What the task asks |
Scan the entries for lines containing the string "computer". Reply with how many there are, and nothing else.

Dataset entries |
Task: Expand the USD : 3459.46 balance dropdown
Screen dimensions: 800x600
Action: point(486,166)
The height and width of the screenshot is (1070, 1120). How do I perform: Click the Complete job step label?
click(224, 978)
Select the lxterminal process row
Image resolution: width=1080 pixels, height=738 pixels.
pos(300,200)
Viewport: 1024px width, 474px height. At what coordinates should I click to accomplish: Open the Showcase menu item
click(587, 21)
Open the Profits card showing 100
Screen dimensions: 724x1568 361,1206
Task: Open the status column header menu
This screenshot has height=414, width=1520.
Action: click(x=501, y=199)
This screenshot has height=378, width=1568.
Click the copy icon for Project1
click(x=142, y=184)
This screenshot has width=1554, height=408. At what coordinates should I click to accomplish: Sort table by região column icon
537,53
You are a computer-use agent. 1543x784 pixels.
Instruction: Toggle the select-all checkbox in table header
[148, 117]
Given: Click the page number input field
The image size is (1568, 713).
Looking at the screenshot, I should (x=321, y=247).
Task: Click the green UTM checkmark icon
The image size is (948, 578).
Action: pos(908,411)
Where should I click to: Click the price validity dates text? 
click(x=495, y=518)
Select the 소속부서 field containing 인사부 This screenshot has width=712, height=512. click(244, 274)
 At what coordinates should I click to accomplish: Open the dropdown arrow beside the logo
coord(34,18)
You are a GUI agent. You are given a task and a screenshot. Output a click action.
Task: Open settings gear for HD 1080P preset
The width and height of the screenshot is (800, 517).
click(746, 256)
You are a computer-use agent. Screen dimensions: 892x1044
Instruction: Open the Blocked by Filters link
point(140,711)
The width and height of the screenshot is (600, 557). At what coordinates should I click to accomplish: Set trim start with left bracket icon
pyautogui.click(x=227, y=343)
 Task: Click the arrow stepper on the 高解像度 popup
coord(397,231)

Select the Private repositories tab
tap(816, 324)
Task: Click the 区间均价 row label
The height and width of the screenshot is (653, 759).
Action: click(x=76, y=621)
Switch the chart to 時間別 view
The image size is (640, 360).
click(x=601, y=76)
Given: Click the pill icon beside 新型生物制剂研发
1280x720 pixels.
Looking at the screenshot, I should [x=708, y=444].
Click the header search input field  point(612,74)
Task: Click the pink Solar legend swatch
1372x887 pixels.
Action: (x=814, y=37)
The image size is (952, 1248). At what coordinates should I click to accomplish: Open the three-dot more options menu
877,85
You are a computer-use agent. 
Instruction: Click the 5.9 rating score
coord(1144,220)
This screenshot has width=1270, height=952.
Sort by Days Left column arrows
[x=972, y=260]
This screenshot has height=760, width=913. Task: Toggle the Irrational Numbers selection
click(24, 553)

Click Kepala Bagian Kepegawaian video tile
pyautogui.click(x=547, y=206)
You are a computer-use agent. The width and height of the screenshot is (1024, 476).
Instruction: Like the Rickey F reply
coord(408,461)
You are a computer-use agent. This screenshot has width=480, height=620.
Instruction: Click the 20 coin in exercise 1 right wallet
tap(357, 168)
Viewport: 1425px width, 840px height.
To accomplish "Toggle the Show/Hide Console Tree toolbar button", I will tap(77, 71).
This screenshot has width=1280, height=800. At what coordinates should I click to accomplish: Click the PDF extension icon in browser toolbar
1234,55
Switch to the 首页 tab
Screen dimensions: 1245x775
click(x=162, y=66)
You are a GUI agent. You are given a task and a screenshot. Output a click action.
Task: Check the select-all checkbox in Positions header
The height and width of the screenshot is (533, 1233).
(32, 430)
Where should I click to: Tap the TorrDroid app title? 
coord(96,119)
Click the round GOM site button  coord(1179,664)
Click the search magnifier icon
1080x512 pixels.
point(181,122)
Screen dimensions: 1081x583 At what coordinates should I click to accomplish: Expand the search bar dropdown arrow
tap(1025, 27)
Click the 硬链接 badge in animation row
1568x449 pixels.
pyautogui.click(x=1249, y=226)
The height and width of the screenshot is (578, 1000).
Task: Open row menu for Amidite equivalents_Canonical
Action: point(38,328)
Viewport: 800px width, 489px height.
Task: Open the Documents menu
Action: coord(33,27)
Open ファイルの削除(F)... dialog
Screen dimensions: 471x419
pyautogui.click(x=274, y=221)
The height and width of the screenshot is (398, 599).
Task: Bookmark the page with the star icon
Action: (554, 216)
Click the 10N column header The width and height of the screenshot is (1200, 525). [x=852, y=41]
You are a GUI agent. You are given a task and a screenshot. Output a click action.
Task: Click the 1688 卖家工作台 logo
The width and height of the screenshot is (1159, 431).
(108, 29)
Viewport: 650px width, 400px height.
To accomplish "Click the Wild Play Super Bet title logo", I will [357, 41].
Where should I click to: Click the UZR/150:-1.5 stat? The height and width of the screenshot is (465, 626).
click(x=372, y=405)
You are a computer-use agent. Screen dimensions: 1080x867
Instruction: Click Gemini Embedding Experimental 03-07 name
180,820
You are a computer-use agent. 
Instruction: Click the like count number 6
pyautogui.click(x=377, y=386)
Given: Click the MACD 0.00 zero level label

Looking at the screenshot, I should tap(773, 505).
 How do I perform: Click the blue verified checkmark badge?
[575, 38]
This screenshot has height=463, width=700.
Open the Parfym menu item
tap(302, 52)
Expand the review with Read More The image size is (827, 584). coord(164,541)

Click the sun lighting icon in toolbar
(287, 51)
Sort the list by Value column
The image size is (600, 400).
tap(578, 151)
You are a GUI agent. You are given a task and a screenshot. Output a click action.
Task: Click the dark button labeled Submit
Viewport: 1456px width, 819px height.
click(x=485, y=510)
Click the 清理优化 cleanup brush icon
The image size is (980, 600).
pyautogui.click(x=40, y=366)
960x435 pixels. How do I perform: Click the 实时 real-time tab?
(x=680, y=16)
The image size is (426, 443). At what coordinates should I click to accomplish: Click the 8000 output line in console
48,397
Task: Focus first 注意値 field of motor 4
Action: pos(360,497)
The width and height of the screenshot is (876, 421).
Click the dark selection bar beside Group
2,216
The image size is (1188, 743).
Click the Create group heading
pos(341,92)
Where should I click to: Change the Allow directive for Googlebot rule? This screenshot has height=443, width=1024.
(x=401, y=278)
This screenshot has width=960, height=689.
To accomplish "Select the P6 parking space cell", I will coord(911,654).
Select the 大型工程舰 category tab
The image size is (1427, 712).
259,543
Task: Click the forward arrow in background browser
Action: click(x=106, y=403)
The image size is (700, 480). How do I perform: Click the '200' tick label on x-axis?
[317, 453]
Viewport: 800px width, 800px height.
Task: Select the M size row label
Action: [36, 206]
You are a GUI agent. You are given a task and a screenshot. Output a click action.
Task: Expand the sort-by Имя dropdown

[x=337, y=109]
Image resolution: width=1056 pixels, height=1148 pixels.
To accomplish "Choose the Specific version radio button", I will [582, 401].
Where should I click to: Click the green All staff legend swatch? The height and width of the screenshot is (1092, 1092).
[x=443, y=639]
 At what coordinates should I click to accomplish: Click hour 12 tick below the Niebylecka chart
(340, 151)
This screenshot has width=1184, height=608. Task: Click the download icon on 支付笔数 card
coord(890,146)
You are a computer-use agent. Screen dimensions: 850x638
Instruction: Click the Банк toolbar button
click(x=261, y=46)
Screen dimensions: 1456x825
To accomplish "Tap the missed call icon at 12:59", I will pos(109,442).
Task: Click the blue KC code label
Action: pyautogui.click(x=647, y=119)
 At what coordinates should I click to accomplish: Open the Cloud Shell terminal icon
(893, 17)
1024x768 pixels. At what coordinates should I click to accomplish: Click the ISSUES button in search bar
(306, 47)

Response to the exercise |
8